O juiz Vallisney de Oliveira, da 10° Vara Federal de Brasília, acionou o Supremo Tribunal Federal (STF) e pediu para que tivesse acesso à provas e investigações de um inquérito que investiga o ex-presidente Luiz Inácio Lula da Silva e vários outros petistas que não possuem foro privilegiado. As informações são da jornalista Camila Bomfim, da Rede Globo.

O juiz quer dados sobre o inquérito do quadrilhão do PT, que segundo a denúncia, teria formado uma organização criminosa e desviado dinheiro da Petrobras. Além de Lula, respondem nesse processo: a ex-presidente Dilma Rousseff, os ex-ministros Antonio Palocci e Guido Mantega, Edinho Silva, a senadora Gleisi Hoffmann e seu marido, Paulo Bernardo, e o ex-tesoureiro do PT, João Vaccari Neto.

O ministro Edson Fachin desmembrou esse inquérito, em março, e deixou no STF apenas os envolvimentos de Gleisi Hoffmann e Paulo Bernardo. O foro privilegiado acabou protegendo a senadora.

Numa atitude de buscar elucidar o caso no qual é responsável, o juiz quer usar as informações desse inquérito em um outro processo, no qual Lula é acusado de usar seu poder para forçar a Odebrecht a retirar dinheiro do BNDES e, em troca, contratasse a empresa do sobrinho de sua primeira mulher, a Taiguara Rodrigues.

Desmembramento

Em março, quando Fachin desmembrou o inquérito, ele ressaltou que foi vencido no julgamento. Ele não concordou com o envio do caso para a primeira instância [VIDEO], na época.

Os ministros que votaram pelo desmembramento foram: Alexandre de Moraes, Dias Toffoli, Ricardo Lewandowski, Gilmar Mendes e Marco Aurelio Mello.

A defesa de Lula [VIDEO] queria evitar que isso acontecesse e chegou a pedir para Fachin não enviar o caso à primeira instância. O ministro respeitou a decisão da Corte e enviou para Brasília.

Manipulação

Conforme informações exclusivas do "O Antagonista", governos petistas manipularam análises de risco e garantias a empréstimos bilionários do BNDES a países amigos. A auditoria foi realizada pelo Tribunal de Contas da União (TCU) e apura os valores fornecidos para obras de infraestrutura no exterior, durante o governo petista.

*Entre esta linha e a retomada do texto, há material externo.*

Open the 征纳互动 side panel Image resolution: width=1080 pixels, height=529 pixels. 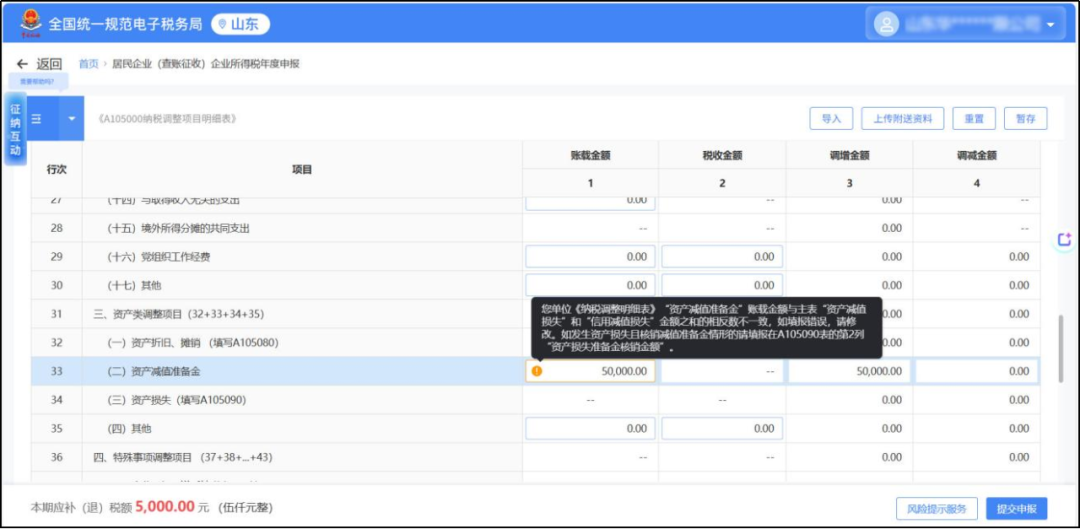[15, 130]
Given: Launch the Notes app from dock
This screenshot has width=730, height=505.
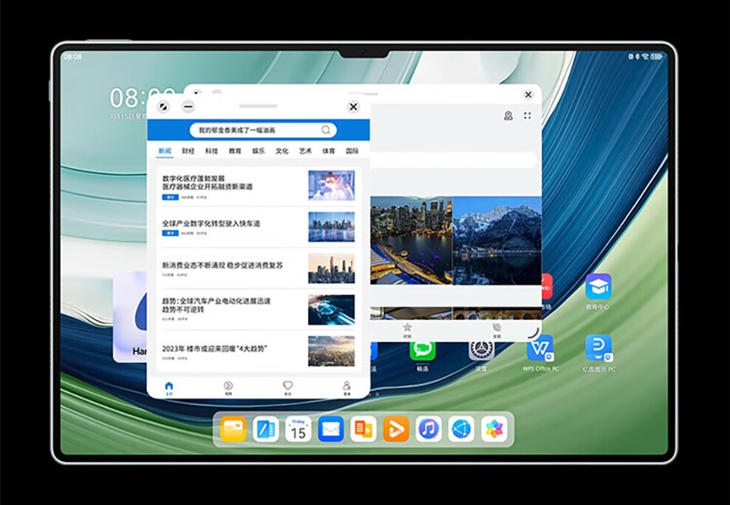Looking at the screenshot, I should 266,430.
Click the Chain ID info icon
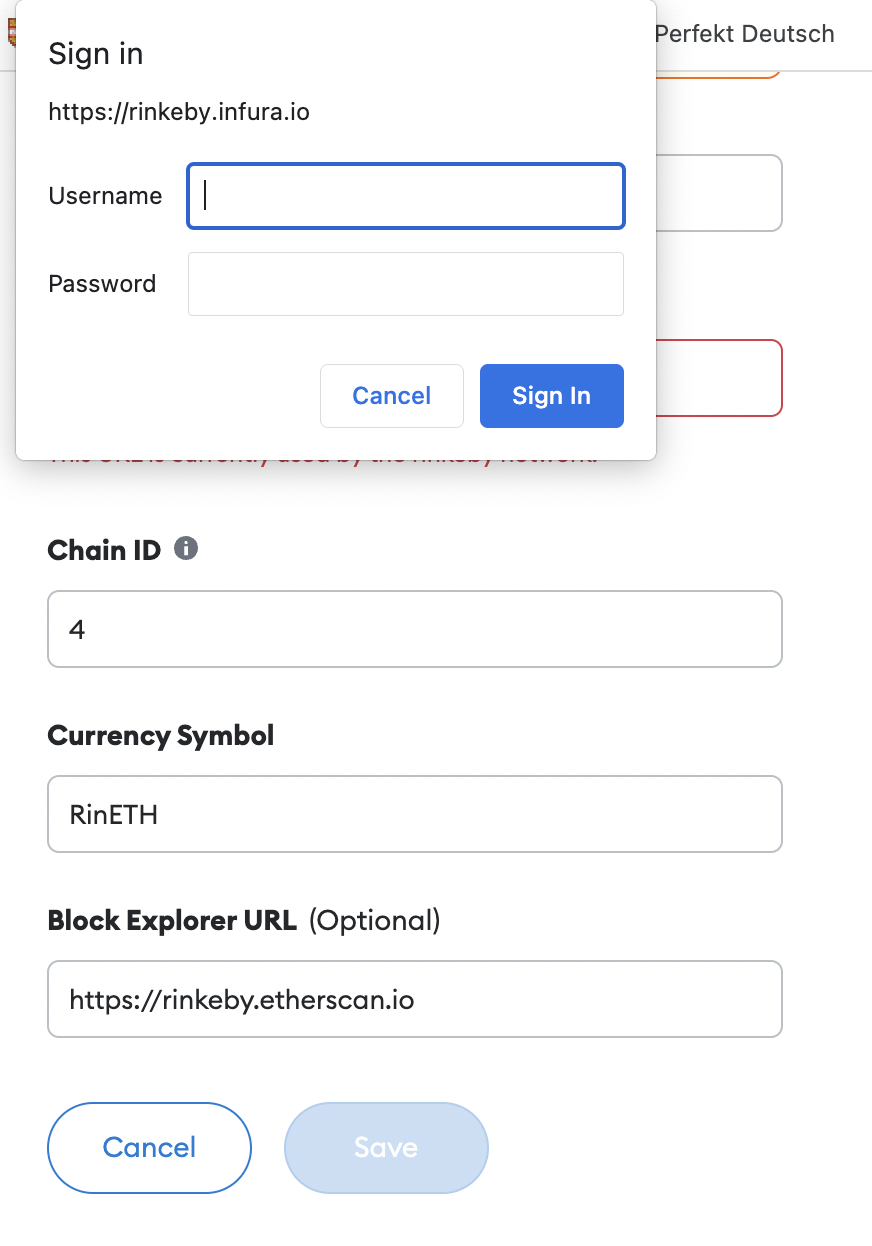Viewport: 872px width, 1246px height. 186,548
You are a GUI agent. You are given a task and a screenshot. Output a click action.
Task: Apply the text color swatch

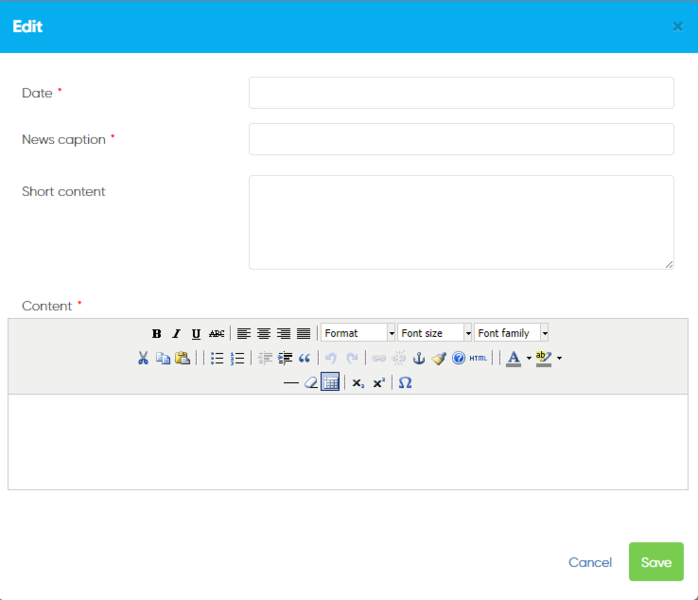point(513,358)
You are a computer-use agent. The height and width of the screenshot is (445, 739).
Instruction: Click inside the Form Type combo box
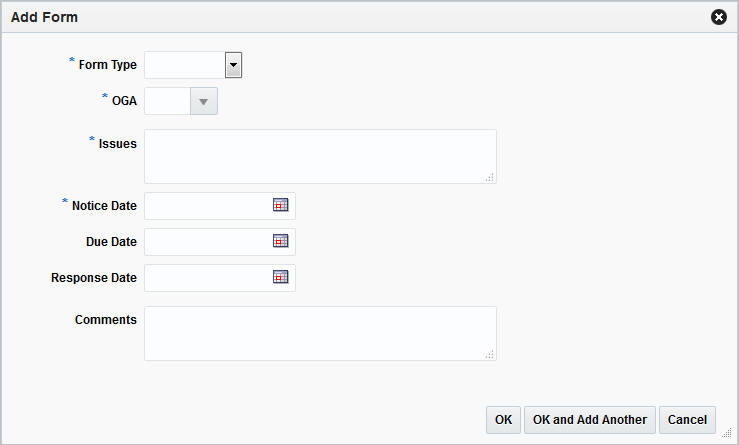(185, 65)
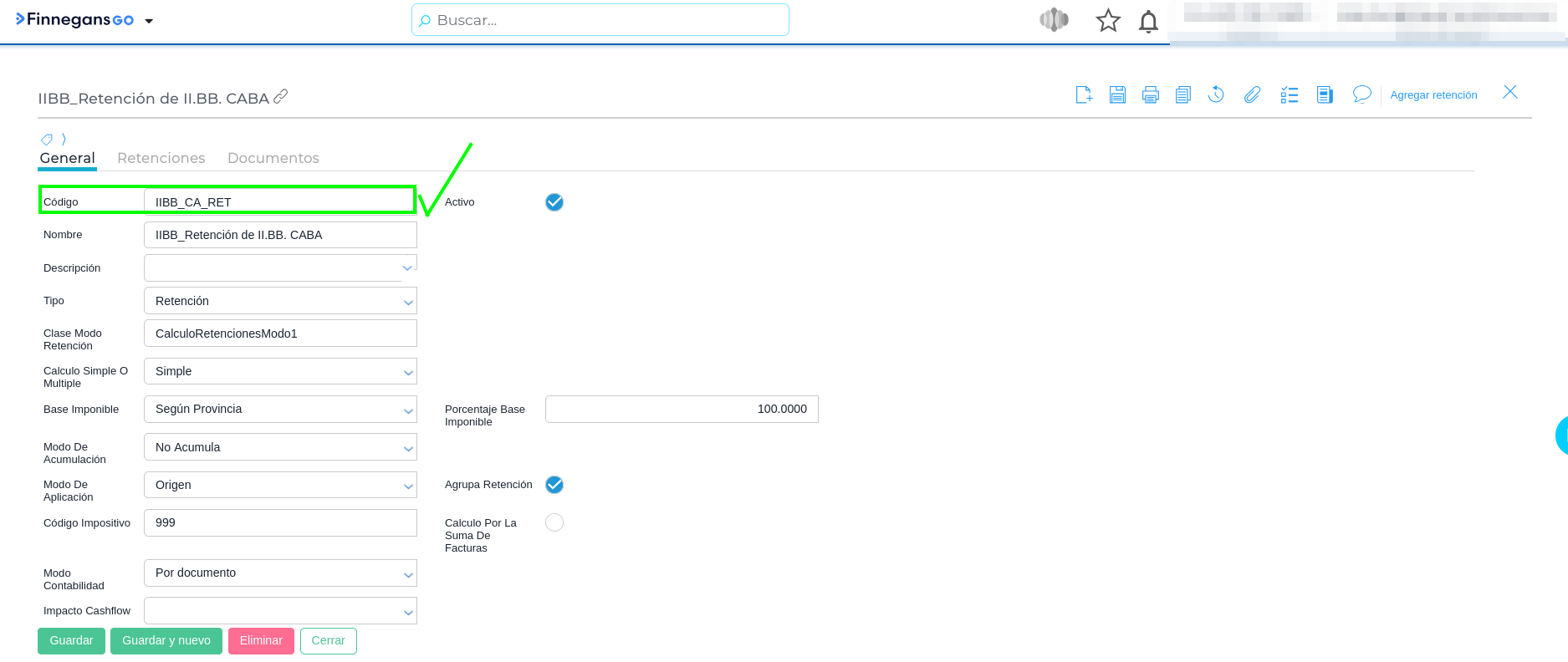1568x662 pixels.
Task: Enable Calculo Por La Suma De Facturas
Action: click(x=554, y=522)
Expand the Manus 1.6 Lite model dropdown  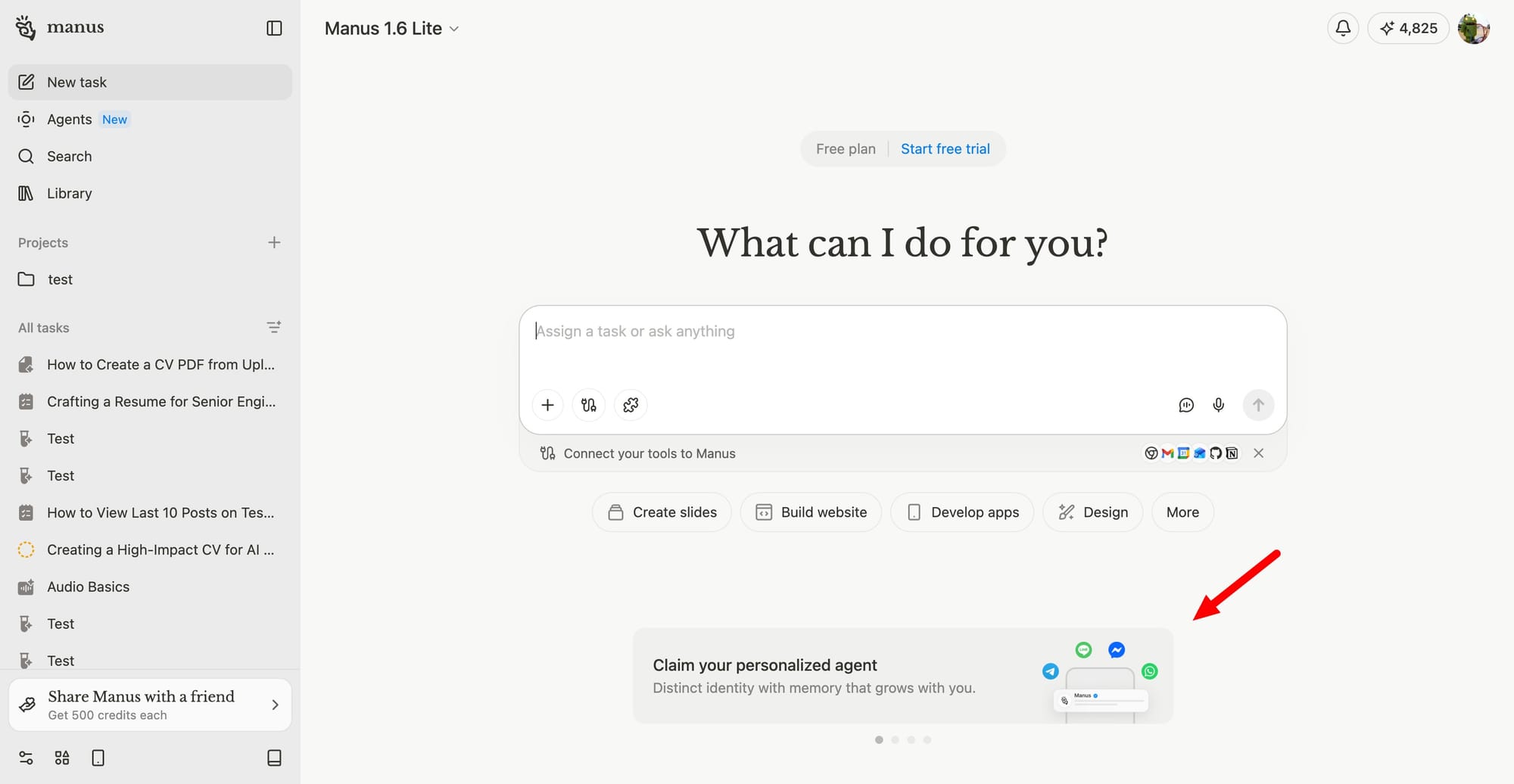pos(391,29)
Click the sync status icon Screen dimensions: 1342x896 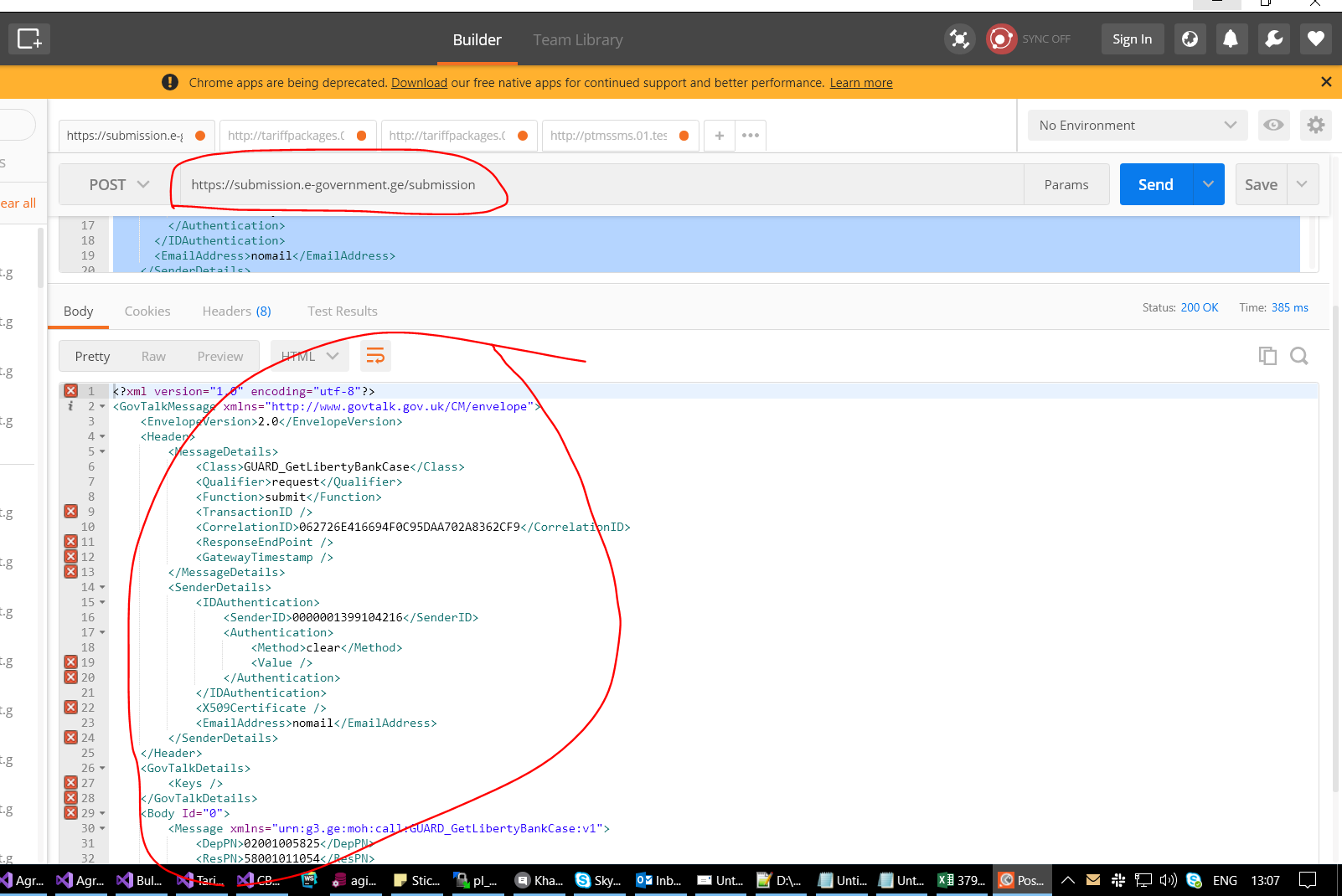(x=1001, y=39)
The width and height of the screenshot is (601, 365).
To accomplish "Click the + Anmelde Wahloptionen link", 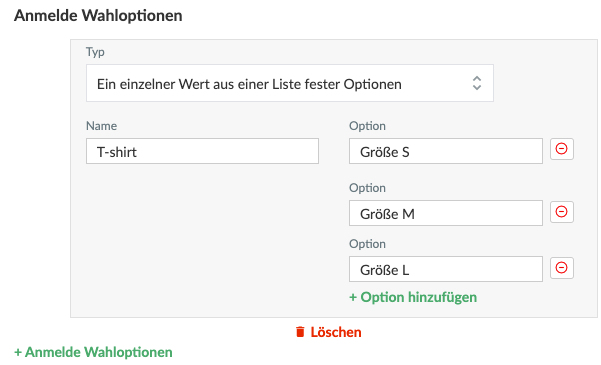I will click(x=93, y=352).
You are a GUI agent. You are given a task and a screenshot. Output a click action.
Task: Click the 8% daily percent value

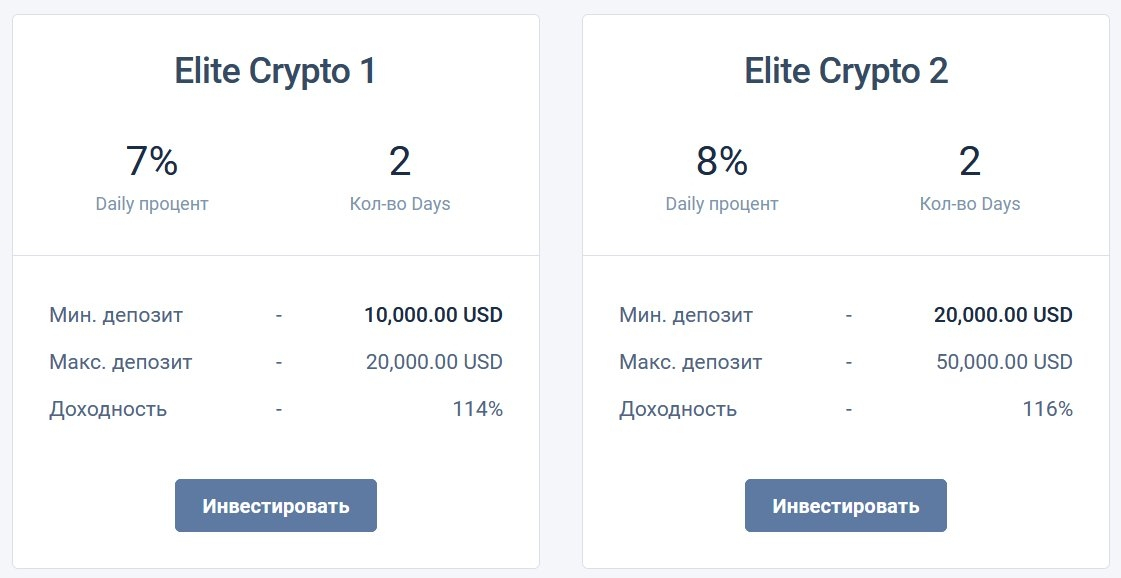pyautogui.click(x=722, y=161)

Foram encontradas irregularidades em 140 operações de crédito, totalizando desvios de R$ 50 bilhões. A Odebrecht foi a que mais se beneficiou com tudo isso. Os auditores descobriram que petistas manipularam os empréstimos e facilitaram a vida de países que não teriam como conseguir esse dinheiro em nenhum outro lugar do mundo.